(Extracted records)
»»

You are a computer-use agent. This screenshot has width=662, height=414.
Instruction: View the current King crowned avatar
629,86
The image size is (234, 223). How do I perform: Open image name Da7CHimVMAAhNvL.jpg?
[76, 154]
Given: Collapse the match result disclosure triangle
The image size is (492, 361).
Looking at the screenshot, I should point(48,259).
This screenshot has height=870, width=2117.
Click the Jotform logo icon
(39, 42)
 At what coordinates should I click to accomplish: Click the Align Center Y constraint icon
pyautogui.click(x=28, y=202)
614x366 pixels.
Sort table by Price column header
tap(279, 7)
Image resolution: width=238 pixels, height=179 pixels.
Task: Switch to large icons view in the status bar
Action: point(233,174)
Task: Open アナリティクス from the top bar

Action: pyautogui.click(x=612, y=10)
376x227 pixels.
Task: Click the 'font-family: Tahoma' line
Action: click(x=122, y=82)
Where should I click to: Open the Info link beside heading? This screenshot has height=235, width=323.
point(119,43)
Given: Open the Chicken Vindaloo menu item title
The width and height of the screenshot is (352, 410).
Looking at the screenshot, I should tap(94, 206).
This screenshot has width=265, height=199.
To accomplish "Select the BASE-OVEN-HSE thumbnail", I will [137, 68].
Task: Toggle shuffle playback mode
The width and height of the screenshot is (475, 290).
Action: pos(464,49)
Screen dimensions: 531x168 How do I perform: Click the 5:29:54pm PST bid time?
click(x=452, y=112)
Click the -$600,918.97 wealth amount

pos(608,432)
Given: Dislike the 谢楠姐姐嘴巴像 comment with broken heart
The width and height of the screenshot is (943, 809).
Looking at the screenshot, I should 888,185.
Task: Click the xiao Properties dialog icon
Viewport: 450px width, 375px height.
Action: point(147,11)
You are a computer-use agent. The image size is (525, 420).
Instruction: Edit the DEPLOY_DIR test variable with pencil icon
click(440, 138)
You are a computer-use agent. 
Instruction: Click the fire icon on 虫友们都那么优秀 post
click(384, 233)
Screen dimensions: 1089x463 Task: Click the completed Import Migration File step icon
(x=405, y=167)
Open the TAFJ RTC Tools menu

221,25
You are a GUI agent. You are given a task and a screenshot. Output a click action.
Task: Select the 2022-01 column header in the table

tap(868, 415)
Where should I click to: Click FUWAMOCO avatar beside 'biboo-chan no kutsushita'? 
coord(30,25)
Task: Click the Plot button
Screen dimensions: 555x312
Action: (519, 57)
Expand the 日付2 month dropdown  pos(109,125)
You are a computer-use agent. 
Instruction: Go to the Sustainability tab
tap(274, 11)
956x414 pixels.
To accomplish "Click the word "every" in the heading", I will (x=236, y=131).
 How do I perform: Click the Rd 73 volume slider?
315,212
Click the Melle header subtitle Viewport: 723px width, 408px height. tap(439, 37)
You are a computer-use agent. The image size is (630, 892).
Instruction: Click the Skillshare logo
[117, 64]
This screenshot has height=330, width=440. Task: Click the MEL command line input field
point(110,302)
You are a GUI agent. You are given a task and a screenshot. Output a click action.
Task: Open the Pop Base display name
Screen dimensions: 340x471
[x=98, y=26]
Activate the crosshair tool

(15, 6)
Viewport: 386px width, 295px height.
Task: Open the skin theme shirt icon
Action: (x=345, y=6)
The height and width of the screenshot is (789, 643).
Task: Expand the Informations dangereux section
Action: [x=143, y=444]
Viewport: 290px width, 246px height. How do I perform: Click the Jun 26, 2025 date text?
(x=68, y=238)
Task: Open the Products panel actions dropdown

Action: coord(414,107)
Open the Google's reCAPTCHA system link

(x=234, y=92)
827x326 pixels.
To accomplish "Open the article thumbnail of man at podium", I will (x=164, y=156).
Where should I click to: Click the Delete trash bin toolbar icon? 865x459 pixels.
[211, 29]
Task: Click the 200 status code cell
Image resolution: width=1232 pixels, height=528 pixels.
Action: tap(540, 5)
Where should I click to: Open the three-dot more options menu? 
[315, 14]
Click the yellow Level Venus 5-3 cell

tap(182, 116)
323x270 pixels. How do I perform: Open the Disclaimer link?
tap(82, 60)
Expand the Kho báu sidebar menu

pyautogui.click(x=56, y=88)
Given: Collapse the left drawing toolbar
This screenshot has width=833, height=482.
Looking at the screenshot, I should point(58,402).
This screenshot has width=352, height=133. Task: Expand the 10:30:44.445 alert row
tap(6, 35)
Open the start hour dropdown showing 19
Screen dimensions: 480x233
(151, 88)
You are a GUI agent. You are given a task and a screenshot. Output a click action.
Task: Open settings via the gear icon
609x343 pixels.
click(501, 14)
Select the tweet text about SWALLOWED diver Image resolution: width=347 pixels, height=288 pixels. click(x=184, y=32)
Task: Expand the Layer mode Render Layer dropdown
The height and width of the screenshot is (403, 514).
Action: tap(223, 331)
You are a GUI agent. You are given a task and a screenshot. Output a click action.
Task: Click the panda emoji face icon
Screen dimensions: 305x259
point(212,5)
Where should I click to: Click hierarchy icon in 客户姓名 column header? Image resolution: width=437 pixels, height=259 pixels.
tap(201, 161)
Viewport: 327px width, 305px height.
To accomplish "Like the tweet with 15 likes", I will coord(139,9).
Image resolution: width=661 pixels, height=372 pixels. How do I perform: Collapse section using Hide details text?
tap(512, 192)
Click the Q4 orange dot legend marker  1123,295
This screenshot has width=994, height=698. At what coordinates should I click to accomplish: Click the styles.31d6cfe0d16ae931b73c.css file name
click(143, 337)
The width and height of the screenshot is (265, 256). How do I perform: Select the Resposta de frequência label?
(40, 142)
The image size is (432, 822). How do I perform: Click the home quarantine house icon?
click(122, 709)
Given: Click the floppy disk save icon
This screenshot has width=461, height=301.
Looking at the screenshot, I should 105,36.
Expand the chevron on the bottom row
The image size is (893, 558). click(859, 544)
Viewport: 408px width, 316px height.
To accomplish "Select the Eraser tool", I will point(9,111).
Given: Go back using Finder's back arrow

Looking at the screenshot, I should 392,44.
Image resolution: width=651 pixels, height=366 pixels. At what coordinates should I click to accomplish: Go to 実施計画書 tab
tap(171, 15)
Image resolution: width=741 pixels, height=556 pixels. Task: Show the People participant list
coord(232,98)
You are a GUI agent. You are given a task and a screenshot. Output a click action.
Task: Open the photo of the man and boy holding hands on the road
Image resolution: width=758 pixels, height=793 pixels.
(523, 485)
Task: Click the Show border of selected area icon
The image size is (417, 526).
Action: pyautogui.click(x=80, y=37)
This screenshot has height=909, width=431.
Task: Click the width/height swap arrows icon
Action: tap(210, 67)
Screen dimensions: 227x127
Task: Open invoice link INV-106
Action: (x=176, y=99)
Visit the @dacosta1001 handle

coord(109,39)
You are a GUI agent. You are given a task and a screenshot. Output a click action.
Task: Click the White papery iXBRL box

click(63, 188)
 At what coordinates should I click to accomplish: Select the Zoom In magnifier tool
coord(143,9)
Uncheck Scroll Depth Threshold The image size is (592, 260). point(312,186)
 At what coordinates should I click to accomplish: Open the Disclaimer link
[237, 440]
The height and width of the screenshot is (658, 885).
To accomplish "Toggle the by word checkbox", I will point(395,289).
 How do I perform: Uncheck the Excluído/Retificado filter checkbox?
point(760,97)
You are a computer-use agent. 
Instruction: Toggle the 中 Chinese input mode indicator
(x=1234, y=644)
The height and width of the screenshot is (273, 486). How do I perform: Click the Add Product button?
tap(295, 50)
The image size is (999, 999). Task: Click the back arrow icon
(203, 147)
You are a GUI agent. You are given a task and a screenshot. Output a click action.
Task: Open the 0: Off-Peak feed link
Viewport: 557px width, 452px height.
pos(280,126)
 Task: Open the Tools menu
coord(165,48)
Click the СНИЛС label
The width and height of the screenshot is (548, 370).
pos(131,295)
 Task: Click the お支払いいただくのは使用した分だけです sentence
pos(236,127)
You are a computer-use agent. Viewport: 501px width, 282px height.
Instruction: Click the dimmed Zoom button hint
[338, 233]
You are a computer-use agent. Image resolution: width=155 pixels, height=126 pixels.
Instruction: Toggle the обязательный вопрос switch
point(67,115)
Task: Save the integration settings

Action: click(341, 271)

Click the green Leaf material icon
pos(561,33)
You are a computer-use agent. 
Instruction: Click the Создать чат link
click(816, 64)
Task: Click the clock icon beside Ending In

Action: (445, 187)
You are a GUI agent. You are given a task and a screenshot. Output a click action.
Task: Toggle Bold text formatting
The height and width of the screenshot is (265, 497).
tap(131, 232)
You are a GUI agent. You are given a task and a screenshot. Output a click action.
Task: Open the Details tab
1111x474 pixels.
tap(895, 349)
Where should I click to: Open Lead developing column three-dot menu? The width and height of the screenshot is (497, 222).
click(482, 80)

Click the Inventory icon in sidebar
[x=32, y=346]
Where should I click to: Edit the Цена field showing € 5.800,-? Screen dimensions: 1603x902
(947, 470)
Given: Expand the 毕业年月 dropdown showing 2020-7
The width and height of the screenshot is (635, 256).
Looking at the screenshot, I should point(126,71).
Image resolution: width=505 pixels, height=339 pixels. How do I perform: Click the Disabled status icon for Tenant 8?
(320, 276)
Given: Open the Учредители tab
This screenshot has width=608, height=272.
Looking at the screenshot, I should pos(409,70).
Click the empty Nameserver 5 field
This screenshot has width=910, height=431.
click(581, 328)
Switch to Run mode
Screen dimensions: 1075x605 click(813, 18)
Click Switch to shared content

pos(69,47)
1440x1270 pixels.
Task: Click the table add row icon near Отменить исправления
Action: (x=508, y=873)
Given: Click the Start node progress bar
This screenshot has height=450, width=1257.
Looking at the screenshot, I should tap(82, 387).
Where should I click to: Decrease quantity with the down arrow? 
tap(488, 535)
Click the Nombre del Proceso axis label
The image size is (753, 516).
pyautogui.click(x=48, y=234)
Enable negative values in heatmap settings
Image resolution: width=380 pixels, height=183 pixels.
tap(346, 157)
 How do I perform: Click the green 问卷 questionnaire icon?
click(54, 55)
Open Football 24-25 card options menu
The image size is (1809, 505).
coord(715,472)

««

■ Task directions ■
Return the entries above unchanged, starting at the first line and stopping after the line with "This screenshot has height=870, width=2117.".

■ Answer area ■
You are a computer-use agent. This screenshot has width=662, height=414.
Instruction: View the current King crowned avatar
629,86
The image size is (234, 223). How do I perform: Open image name Da7CHimVMAAhNvL.jpg?
[76, 154]
Given: Collapse the match result disclosure triangle
The image size is (492, 361).
Looking at the screenshot, I should point(48,259).
This screenshot has height=870, width=2117.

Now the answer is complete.